如何在ggplot2中创建多个y轴(每个变量一个)

Viv*_*ien 1 r ggplot2 parallel-coordinates

我想绘制一个类似于平行坐标图的图来进行描述性统计。我想绘制按性别分层的每个变量的平均值和标准差。

在此输入图像描述

不幸的是,我无法找到为每个变量创建自己的 y 轴的方法。

它看起来应该与此图类似,但使用平均值和标准差而不是每一行。

在此输入图像描述

这篇文章中,他们创建了另一个图,但我无法根据我的需求和数据进行调整,因此平均值和标准差如上图所示。

这是我的数据和代码:


library(dplyr)
library(tidyr)
library(ggplot2)

my_data <- data.frame(
  sex = c("m", "w", "m", "w", "m", "w"),
  age = c(25, 30, 22, 35, 28, 46),
  testosterone = c(450, 200, 400, 300, 500, 350),
  cognition = c(75, 80, 70, 85, 78, 90),
  estrogen = c(20, 40, 15, 50, 10, 45)
)

numeric_vars <- c("age", "testosterone", "cognition", "estrogen")

# Calculate means and standard deviations for each sex and each variable
df_means <- my_data %>%
  group_by(sex) %>%
  summarise(across(all_of(numeric_vars), mean, na.rm = TRUE))

df_sds <- my_data %>%
  group_by(sex) %>%
  summarise(across(all_of(numeric_vars), sd, na.rm = TRUE))

# Reshape data for ggplot
df_melted <- reshape2::melt(df_means, id.vars = 'sex')
df_sds_melted <- reshape2::melt(df_sds, id.vars = 'sex')

# Combine means and standard deviations
df_combined <- merge(df_melted, df_sds_melted, by = c('sex', 'variable'))
names(df_combined)[names(df_combined) == 'value.x'] <- 'mean'
names(df_combined)[names(df_combined) == 'value.y'] <- 'sd'

# Create a parallel coordinates plot without normalization
ggplot(df_combined, aes(x = variable, y = mean, group = sex, color = sex)) +
  geom_line() +
  geom_ribbon(aes(ymin = mean - sd, ymax = mean + sd, fill = sex), alpha = 0.2) +
  scale_color_manual(values = c("m" = "#007BC3", "w" = "#EA5451")) +
  scale_fill_manual(values = c("m" = "#007BC3", "w" = "#EA5451")) +
  theme_minimal() 


Run Code Online (Sandbox Code Playgroud)

r2e*_*ans 5

像这样的东西吗?

其中唯一的“常数”是:

  • tick_ends定义刻度线段的偏移量;和
  • hjust = 1.2,在每个文本标签的段和右侧之间提供一点距离。
  • (我猜想pretty(n=8),对于要添加的大致刻度数)也是一个神奇常数。
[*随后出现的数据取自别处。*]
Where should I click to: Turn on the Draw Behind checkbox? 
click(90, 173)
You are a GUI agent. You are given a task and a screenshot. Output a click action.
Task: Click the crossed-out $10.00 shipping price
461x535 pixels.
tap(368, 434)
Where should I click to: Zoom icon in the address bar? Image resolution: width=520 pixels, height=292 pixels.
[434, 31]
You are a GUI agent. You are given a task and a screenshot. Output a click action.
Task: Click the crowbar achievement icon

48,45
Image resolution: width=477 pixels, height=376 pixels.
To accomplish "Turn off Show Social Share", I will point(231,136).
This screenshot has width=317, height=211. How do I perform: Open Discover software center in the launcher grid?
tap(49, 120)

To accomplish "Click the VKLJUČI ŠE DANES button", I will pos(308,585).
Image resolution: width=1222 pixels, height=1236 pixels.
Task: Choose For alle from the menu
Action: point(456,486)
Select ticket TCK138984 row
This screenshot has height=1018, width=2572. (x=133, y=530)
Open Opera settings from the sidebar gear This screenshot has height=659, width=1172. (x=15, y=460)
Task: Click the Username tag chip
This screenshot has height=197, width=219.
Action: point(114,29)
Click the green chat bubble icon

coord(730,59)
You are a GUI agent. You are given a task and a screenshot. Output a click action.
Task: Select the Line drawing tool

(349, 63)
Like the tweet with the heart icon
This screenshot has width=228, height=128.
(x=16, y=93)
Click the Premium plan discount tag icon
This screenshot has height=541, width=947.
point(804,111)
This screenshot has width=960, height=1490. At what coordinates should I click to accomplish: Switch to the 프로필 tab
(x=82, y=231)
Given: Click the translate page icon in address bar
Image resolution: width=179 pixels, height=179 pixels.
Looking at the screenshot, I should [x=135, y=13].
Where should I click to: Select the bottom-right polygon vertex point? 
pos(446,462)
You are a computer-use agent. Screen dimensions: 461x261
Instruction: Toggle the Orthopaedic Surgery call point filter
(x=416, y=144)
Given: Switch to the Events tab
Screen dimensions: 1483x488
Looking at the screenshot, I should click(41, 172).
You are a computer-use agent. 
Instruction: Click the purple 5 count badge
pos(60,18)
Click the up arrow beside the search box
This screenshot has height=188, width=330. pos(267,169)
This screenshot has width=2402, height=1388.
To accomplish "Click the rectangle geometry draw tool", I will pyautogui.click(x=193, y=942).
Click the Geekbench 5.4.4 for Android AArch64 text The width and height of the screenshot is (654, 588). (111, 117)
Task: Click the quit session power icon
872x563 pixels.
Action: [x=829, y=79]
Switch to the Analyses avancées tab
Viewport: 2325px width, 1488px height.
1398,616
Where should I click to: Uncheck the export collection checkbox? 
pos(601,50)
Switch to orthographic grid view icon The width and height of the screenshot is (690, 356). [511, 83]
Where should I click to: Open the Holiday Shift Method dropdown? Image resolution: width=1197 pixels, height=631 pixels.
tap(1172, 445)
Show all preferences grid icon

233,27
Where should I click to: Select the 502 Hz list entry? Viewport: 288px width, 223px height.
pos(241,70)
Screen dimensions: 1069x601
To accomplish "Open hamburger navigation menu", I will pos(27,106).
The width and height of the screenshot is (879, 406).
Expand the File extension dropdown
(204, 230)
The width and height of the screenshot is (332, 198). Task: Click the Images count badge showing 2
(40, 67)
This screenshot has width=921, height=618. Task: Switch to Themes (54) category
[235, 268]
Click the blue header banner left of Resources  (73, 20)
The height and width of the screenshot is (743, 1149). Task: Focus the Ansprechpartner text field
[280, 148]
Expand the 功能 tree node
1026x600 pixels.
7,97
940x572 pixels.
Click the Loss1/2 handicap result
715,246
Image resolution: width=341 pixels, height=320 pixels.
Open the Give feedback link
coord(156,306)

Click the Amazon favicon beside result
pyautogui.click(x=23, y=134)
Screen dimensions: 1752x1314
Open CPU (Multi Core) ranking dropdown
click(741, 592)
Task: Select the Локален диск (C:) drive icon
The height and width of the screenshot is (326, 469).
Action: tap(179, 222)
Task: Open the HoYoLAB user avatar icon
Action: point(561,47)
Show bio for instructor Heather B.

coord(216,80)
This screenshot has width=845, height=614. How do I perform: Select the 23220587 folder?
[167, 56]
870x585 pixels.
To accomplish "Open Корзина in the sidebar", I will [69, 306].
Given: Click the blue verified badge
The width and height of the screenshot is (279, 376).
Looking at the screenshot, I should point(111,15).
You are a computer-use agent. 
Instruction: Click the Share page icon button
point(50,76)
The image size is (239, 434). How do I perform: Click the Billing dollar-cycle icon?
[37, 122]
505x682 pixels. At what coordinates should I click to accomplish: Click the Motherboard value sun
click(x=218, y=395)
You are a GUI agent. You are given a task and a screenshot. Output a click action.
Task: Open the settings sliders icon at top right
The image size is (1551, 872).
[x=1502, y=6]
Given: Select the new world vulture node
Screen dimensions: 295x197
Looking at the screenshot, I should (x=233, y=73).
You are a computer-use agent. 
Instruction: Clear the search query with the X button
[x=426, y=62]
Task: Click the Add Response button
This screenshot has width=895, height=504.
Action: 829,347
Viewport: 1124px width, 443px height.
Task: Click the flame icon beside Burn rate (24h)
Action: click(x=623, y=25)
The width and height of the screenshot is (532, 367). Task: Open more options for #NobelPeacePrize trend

)

我选择设置variable因子的级别以匹配起始图中变量的顺序(与您的代码不匹配),请随意取消设置或更改levels=

library(dplyr)
library(tidyr)
library(ggplot2)

long_data <- my_data %>%
  summarize(
    across(all_of(numeric_vars), list(mu = mean, sd = sd, min = min, max = max)),
    .by = sex
  ) %>%
  pivot_longer(-sex, names_pattern = "(.*)_(.*)", names_to = c("variable", ".value")) %>%
  mutate(
    variable = factor(variable, levels = c("age", "testosterone", "cognition", "estrogen")),
    x = as.numeric(variable)
  ) %>%
  mutate(
    min = min(min), max = max(max),
    mu_01 = scales::rescale(mu, from = c(min[1], max[1]), to = 0:1),
    sd_01 = sd / abs(min[1] - max[1]),
    .by = variable
  )
ticks <- summarize(long_data, .by = c(variable, x),
                   y = pretty(c(min, max), n = 8),
                   y_01 = scales::rescale(y, from = c(min[1], max[1]), to = 0:1))
tick_ends <- c(-0.05, 0)

ggplot(long_data, aes(x, mu_01, group = sex, color = sex)) +
  geom_segment(
    aes(x = x + tick_ends[1], xend = x + tick_ends[2], y = y_01, yend = y_01),
    data = ticks, inherit.aes = FALSE
  ) +
  geom_line(
    aes(x = x, y = y_01, group = variable),
    data = summarize(ticks, .by = variable, x = x[1] + tick_ends[2], y_01 = range(y_01)),
    inherit.aes = FALSE
  ) +
  geom_ribbon(aes(ymin = mu_01 - sd_01, ymax = mu_01 + sd_01, fill = sex), alpha = 0.2) +
  geom_line() +
  geom_text(
    aes(x = x + tick_ends[1], y = y_01, label = y),
    hjust = 1.2, data = ticks, inherit.aes = FALSE
  ) +
  scale_x_continuous(
    name = NULL,
    breaks = seq_along(levels(long_data$variable)),
    labels = levels(long_data$variable),
    limits = range(as.numeric(long_data$variable)) + c(-0.1, 0.1),
    minor_breaks = seq(1, 10, 1),
    position = "top"
  ) +
  scale_y_continuous(name = NULL, breaks = NULL) +
  scale_color_manual(values = c("m" = "#007BC3", "w" = "#EA5451")) +
  scale_fill_manual(values = c("m" = "#007BC3", "w" = "#EA5451")) +
  theme_minimal()
Run Code Online (Sandbox Code Playgroud)

在此输入图像描述

.by=dplyr 动词中使用“requires”dplyr_1.1.0或“稍后”;如果您有旧版本的 dplyr,请删除并在相应动词前.by=c(..)添加相应的内容。group_by(..)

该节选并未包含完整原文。